§ **SOURCE PASSAGE**

Animals. Female golden Syrian hamsters weighing 80–85 g (Fiocruz-Bahia), were maintained under conventional environmental conditions and observed twice daily. Animals were inoculated intraperitoneally with 1 mL of EMJH medium (Difco Laboratories) adjusted to obtain 10⁸ leptospires in Experiment 1 (E1) and 10³ in Experiment 2 (E2).

Both experiments intended to reproduce two clinical forms of Weil’s diseases: E1, the acute monophasic progressive illness, and E2, a prolonged course of infection. Animals were euthanized with sodium thiopental at defined dates. At necropsy, blood and target organs (kidney, lung, and liver) were collected for serum and histopathology analysis respectively. All experiments were approved by the Institutional Animal Care and Use Committee.

Experimental design. In E1, animals were injected with 10⁸ leptospires and received no treatment (infected-untreated group). The AMP-treated group was infected with the same inoculum and received AMP subcutaneously, 100 mg/kg/day bid (AMP group). The NAC-treated group received a NAC dose of 100 mg/kg/bid intraperitoneally (NAC group). The AMP plus NAC group was treated with both drugs (AMP+NAC group). Therapy was started after clinical detection of fever, prostration, and piloerection. Animals were killed on the fifth day based on previous pilot experiments which identified this as the probable date of death for hamsters infected with the same strain and inoculum. For each antimicrobial tested, the treated group included 6 animals per group. The untreated infection group was inoculated under the same conditions and included 6 animals per group.

In E2, animals were injected with 10³ leptospires and received no treatment (infected-untreated1 group). The AMP-treated group received AMP subcutaneously, 80 mg/kg/day bid (AMP1 group). The NAC-treated group received a dose of 100 mg/kg/bid intraperitoneally (NAC1 group), and the AMP plus NAC group was treated with both drugs (AMP+NAC1 group). Each group included 6 animals. Therapy was started 6 days after infection and was continued for 4 days. Animals were killed on the tenth day, based on previous pilot experiments that identified this as the probable date of death for hamsters infected with the same strain and inoculum. The antimicrobial drugs were tested with lower dosage also in this experiment. Ampicillin subcutaneously, 80 mg/kg/day bid (AMP2 group), and AMP plus NAC (AMP+NAC2 group). Therapy was started 8 days after infection and was continued for 3 days. The animals were killed on the eleventh day. Each subgroup included 3 animals.

Previous observations indicated that both AMP doses were effective,^28,29 but the different doses used were selected in an attempt to recapitulate two forms of treatment in Weil’s syndrome. The higher inoculum presumably induces earlier symptoms and requires a higher antimicrobial dose, while the lower inoculum induces a longer preclinical interval and requires lower but also effective antibiotic doses.

Parallel to this study, non-infected hamsters were examined to verify baseline expression of NHE3 and NKCC2 on renal tissue.

Serum analysis. A product of lipid peroxidation and a marker of oxidative stress were determined by the thiobarbituric acid method as described elsewhere,³⁵ while urea and bilirubin were determined by spectrophotometry.

§ **Stored data entries**
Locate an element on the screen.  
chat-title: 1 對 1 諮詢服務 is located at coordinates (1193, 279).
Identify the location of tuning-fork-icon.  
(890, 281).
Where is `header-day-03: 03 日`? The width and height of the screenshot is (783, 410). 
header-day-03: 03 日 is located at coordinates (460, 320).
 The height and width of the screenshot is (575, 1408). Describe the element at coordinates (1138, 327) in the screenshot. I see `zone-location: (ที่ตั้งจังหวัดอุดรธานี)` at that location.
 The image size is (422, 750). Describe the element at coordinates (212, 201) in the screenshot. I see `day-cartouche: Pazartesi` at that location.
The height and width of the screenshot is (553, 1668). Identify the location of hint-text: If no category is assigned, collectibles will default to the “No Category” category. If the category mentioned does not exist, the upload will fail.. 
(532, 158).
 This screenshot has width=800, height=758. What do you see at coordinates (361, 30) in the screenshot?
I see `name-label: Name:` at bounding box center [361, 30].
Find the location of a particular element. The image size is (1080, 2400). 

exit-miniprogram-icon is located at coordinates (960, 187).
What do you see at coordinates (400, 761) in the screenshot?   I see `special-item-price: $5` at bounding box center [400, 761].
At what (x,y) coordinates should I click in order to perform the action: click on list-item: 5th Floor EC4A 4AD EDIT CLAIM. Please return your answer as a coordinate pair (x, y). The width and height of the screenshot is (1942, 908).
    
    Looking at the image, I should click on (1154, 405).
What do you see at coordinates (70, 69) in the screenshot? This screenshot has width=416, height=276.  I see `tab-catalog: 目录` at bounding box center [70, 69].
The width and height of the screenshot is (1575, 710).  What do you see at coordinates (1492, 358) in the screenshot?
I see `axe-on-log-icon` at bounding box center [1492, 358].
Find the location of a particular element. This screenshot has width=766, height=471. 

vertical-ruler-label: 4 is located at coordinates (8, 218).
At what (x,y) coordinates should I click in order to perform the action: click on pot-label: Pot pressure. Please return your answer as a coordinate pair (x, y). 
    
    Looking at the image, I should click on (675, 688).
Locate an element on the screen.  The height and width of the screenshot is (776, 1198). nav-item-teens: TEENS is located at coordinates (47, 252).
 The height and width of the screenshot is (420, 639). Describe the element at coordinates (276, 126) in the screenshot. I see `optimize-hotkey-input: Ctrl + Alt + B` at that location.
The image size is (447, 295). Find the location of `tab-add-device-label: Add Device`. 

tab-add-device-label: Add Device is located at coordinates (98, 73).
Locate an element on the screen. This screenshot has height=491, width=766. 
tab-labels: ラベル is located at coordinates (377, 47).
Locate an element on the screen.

§ **WHAT YOU ARE ASKED TO DO**
Using the hamster study text, explain in one to three sentences why the two experiments used different ampicillin doses. The stored data entries are separate material, unrelated to the hamster study text.

§ **SOLUTION**
The doses were chosen to mimic two forms of treatment in Weil's syndrome, even though both doses were already known to be effective. The higher inoculum presumably brings on symptoms earlier and needs a higher antimicrobial dose. The lower inoculum leads to a longer preclinical interval and needs a lower but still effective dose.